Her şeyi bilmek ve sığ kalmak yerine bir şeyi adamakıllı bilmek daha  mı iyidir, acep.
Bunu Kur’an’a da uygulayabilirsiniz:
Her şeyi söyleyen Kur’an yerine, bir şeyi söyleyen ama altını çize çize söyleyen Kur’an’ımız olsa daha mı iyi olur acaba?
Kur’an’da her şey var diyenler bir daha düşünse.
Garibce size selam ediyor.

10.08.2012
İmza: Abdurrahman Usta





22 Ramazan 1433/ 10 Ağustos Cuma 2012

5 yorum:

  1. Keske burada "begen" diye de bir tus olsaymis..

    YanıtlaSil
  2. düşünülesi..

    YanıtlaSil
  3. s.a. hocam buradaki nükte körük ile mi alakalı :)

    YanıtlaSil
  4. ehmet Erdoğan Esracığım imzaya da dikkat etmiş miydin


    Esra Özgün gözümden kaçmış


    Eldar Hasanov Muhterem Hocam, ilmin sınırları olarak nereyi görüyoruz? Yani günümüz terimleri ile söylersek İlahiyat içerisinde temel islam bilimleri mi yoksa temel islam bilimleri içerisinde hadis mi fıkıh mı vs. Anladığım kadarıyla pek tasvip etmiyorsunuz bu durumu ama klasik ulemamız Abdurrahman Usta gibi değiller miydi?


    Mehmet Erdoğan İmza o yazının gizli nüktesiydi.
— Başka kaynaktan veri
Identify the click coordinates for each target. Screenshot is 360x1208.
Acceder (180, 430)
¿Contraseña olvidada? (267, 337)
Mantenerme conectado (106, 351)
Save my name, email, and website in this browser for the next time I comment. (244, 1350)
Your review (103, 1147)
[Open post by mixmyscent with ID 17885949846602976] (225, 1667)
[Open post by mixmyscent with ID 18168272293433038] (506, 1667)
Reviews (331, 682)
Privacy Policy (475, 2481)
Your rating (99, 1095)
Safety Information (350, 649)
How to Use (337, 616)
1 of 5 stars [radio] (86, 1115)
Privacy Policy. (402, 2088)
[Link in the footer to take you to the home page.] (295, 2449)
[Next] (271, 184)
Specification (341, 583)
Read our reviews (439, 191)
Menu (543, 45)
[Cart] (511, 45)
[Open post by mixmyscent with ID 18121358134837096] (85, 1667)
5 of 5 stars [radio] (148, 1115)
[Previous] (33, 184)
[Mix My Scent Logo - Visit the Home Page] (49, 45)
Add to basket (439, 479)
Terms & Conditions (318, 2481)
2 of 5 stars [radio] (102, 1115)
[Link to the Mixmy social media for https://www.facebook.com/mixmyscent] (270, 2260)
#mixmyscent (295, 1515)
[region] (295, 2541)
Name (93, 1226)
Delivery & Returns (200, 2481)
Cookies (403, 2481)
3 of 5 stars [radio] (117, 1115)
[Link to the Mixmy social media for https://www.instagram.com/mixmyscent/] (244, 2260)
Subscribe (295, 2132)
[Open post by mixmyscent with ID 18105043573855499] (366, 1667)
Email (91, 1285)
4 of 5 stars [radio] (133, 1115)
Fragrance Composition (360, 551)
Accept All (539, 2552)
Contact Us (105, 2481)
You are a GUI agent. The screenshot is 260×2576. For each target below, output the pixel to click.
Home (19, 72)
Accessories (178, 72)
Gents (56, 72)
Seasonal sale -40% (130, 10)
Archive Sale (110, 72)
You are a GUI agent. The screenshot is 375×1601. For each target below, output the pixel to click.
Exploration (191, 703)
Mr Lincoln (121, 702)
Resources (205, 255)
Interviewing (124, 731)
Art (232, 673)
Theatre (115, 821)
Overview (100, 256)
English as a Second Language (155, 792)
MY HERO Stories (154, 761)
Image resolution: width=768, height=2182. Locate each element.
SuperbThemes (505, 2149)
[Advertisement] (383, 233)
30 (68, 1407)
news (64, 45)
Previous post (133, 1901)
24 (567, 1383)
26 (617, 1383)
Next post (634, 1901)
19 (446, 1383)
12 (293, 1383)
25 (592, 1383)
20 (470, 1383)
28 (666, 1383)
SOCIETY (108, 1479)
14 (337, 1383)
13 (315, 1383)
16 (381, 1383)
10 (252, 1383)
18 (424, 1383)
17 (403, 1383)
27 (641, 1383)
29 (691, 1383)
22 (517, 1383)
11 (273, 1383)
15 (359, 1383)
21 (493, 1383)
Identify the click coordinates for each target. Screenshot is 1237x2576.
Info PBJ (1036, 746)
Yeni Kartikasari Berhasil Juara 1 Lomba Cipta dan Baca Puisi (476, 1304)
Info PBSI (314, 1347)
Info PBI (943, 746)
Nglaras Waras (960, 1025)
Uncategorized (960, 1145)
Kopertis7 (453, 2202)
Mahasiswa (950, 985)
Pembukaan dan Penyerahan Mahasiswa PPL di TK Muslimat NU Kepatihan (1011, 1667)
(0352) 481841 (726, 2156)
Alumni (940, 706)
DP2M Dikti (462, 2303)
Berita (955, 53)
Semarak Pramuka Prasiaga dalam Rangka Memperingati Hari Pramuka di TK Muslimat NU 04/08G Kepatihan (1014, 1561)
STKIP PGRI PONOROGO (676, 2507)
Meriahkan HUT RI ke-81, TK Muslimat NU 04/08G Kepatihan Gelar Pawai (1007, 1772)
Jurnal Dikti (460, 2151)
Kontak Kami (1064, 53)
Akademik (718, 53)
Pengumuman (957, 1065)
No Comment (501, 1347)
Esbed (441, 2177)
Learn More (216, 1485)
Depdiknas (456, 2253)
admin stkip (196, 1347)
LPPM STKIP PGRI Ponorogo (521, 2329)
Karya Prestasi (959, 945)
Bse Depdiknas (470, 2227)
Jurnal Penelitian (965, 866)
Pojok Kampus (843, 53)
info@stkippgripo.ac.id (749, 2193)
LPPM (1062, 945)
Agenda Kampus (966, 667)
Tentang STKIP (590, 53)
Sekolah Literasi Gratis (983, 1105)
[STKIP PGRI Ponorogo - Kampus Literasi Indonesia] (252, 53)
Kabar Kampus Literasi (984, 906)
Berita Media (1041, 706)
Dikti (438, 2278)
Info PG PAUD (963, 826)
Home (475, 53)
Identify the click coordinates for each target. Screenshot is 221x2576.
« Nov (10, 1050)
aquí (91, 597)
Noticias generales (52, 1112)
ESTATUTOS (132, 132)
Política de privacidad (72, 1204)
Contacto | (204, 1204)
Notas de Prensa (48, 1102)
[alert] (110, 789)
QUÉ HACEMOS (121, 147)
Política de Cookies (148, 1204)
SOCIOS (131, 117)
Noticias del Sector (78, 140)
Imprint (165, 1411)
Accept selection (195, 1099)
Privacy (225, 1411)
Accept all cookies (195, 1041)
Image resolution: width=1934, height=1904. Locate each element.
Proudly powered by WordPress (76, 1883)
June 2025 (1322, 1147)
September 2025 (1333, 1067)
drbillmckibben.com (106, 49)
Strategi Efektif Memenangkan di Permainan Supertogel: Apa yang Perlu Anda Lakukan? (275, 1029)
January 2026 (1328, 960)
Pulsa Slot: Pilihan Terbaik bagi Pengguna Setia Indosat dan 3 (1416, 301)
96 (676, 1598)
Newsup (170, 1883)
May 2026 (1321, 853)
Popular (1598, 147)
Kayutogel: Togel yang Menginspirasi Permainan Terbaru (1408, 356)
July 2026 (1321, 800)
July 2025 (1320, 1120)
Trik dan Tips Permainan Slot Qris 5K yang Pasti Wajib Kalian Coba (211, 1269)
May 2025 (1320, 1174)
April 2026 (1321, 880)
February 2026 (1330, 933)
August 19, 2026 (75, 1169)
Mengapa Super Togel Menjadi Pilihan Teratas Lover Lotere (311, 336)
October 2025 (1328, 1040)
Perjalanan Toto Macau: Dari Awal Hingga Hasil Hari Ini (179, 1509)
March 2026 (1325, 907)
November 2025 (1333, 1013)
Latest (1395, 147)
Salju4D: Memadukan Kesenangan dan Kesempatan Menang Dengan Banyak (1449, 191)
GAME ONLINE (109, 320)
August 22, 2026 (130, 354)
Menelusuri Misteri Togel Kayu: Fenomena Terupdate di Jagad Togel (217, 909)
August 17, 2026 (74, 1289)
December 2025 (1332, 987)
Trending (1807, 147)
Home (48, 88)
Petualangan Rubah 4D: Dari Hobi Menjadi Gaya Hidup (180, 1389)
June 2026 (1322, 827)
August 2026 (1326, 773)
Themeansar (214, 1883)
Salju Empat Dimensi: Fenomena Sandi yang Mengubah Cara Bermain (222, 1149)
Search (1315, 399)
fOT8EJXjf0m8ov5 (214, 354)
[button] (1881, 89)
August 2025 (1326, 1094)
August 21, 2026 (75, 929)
    Mehmet Erdoğan Abdurahman usta gibi ilim adamının her alanda bir behresi olmalı ama ille de bir alanda derinleşmeli. Bu gün tıpta yapılan öyle galiba. Günümüzde ilmî birikim haddini aştı. Her alanda allâme tipi artık çok zor ve de gereksiz. Ama genel fotoğrafı görüp, ihata etmeden derinleşme çabaları -ki bizde olan çoğu kez budur- çok sakîm sonuçlar doğuruyor ve tam bir körlük oluşturuyor. Abdurrahman Usta'ya itirazımız ondan. Garibce sebebiyle bana ulaşan soru ve talepler, bizi Abdurrahman Usta'laştırma eğiliminde. O yüzden özelikle fetva konusunda direnmeye çalışıyorum.

    YanıtlaSil
  5. AHHH DEDEMMM AHHH... KESKE IYI OLSAN DA YINE YAPSAN BU ISLERI... YINE EVIN HER YERINE DOLDURSAN ALETLERINI YINE KIZSAN BIZE ALETLERIN KAYBOLUNCA ... YINE CAGIRSAN BENI YANINA, ERKEK EVLAT GIBI CALISTIRSAN ... EVIN ONU MISAFIR DOLSA , NE YEDIRECEGIMIZI SASIRSAK... SAHI NERDE O ESKI MÜDAVIMLERIN? KAPINI CALIYORLAR MI HIC? SADECE ISI GORULSUN DIYE MI GELIRLERDI ? SENIN HIC ARKADASIN YOK MUYMUS? AHH DEDEM AHH...

    YanıtlaSil

Related Posts Plugin for WordPress, Blogger...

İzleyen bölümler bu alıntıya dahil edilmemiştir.